O özümlenme halindeyken insan görmeden görür, çünkü hiçbir şey O’ndan ayrı değildir. Koklamadan koklar çünkü hiçbir şey O’ndan ayrı değildir. Duymadan duyar çünkü hiçbir şey O’ndan ayrı değildir.. Bilmeden bilir çünkü hiçbir şey O’ndan ayrı değildir. Ayrılığın olduğu yerde insan başka bir şeyi görür. Başka bir şeyi koklar, başka bir şeyi konuşur, başka bir şeyi duyar, başka bir şeyi düşünür.

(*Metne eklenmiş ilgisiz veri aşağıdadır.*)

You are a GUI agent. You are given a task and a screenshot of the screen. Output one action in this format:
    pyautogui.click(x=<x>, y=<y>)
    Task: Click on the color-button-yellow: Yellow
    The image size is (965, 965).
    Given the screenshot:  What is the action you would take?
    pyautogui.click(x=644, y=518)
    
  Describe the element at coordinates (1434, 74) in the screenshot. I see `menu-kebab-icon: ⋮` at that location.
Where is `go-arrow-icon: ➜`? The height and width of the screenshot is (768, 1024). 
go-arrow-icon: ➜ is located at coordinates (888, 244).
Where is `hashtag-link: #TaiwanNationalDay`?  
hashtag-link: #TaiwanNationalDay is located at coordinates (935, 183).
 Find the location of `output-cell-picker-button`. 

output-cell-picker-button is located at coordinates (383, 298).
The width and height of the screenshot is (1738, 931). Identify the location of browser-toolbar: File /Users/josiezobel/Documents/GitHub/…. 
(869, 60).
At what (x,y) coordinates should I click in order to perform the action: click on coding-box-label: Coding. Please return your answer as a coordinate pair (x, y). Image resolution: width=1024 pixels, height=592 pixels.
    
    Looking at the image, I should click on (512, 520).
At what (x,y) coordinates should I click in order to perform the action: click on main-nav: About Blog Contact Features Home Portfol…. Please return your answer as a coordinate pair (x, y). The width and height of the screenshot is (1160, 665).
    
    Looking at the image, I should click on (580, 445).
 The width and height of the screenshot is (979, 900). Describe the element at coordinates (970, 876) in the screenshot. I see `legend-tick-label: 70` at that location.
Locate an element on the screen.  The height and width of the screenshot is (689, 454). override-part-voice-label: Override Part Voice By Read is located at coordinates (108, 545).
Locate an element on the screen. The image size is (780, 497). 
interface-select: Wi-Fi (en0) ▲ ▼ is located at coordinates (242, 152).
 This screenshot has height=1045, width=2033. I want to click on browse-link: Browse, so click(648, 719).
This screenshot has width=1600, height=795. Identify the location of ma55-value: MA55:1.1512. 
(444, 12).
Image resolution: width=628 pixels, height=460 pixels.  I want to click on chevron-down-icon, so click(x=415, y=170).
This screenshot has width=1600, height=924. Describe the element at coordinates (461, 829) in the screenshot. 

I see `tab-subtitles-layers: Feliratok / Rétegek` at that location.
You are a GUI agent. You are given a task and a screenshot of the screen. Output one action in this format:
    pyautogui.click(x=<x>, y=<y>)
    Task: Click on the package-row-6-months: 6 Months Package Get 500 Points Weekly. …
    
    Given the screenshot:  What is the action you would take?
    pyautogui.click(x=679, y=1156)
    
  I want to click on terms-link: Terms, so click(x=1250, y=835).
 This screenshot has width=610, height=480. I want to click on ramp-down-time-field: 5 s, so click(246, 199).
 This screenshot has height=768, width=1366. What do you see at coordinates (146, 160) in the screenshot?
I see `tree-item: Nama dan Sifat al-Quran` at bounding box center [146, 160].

Fakat özümlenmenin olduğu ikinci bir şeyin bulunmadığı yer Brahman’ın âlemidir. Yaşamın en yüce gayesi en yüce hazinesi budur.” Brihadaranyaka upanishad
Upanişadlar Sufizmi, Batı mistisizmini, Neo Platonculuğu, ünlü Alman filozofu Arthur Schopenhauer’i derinden etkilemiştir. Schopenhauer bu Hindu kutsal kitaplarının batı tarafından keşfinin “yüzyılın en büyük hediyesi” olduğunu söylemiş, Upanişadlar ile ilgili olarak da “insan düşüncesinin en yüksek ürünleri ve bilgeliği”, “Dünyada var olabilecek en doyurucu ve en yükseltici eser; yaşamımın tesellisi oydu, ölümümün de tesellisi o olacaktır.” yorumlarını yapmıştır.
Upanişadlar, Hinduizm ve Budizm gibi Doğu dinlerinin temel öğretilerinden biridir. Bu eserler, insanın doğası ve evrenin yapısı hakkında derin bir anlayış sağlar ve insanların hayatlarını daha anlamlı hale getirmelerine yardımcı olur. Upanişadlar, bugün hala birçok insan tarafından okunmakta ve incelenmektedir.